ZURICH/BUENOS AIRES: The Argentinian football federation has been warned by FIFA that it risks suspension if it does not accept South American governing body CONMEBOL as arbiter in vetting candidates for its presidential elections.

This follows a tangled process within the domestic game over the presidential succession to the late Julio Grondona and the long-drawn-out negotiations over league television rights.

In January Diego Maradona returned from the FIFA Gala in Zurich saying that the world federation was growing impatient at the domestic impasse. Now the warning has come only three weeks before Argentina’s crucial 2018 World Cup qualifiers against Chile and Bolivia.

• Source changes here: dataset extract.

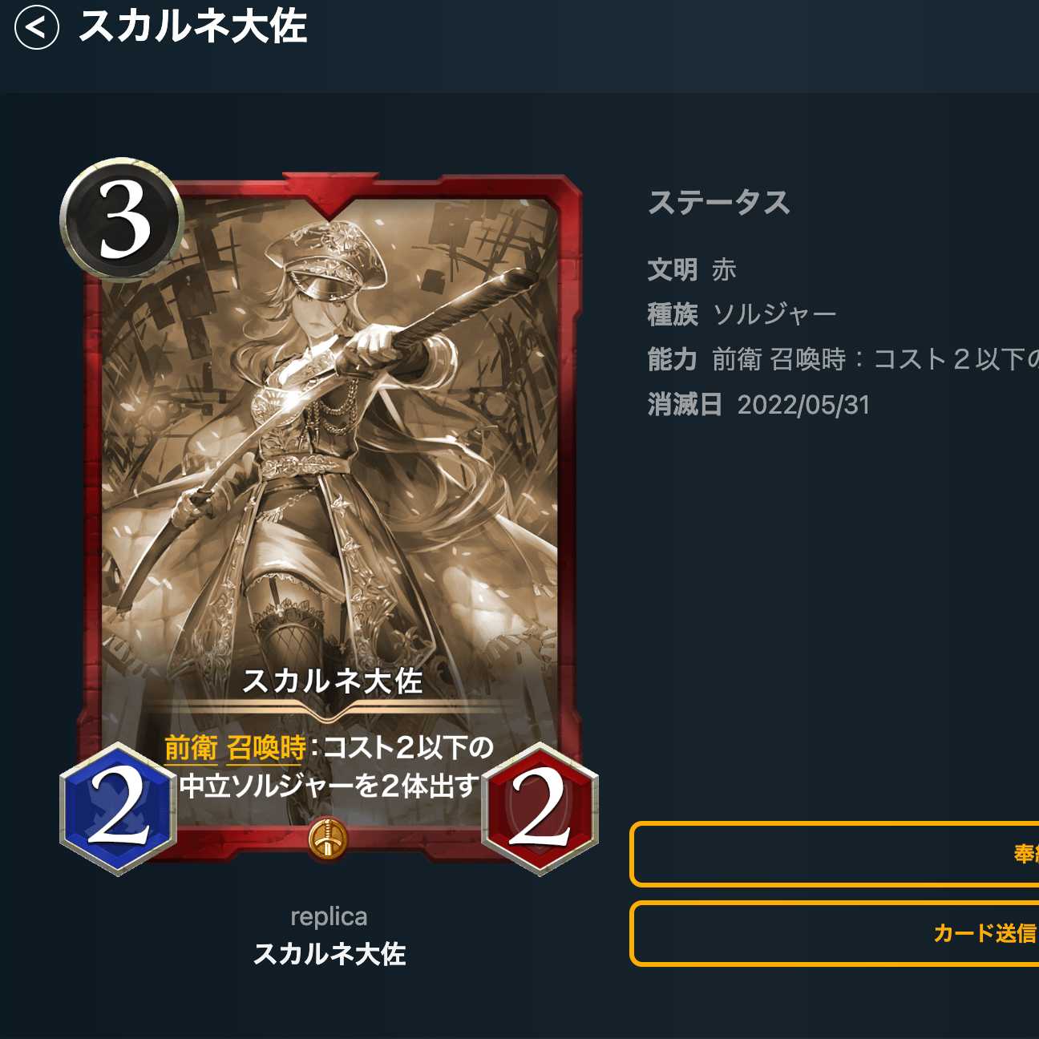Click the replica label under the card
The width and height of the screenshot is (1039, 1039).
(x=329, y=916)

The AFA voted for a modification to an article in its new statutes last week naming the College of Lawyers of Buenos Aires and not CONMEBOL’s ethics committee as the vetting body of potential election candidates for the March 29 vote.

FIFA and CONMEBOL, in a joint statement, poimted out that all the region’s football federations recognised the South American body’s right to do the vetting.

It added: “Failure to comply … could result in a possible sanction, one option being a suspension for the AFA.”

Argentina, who face Chile at home on March 23 and visit Bolivia five days later, need to climb from fifth place in the 10-nation South American group into the top four qualifying berths.

The team finishing fifth goes into a continental playoff. There are six rounds of matches to go.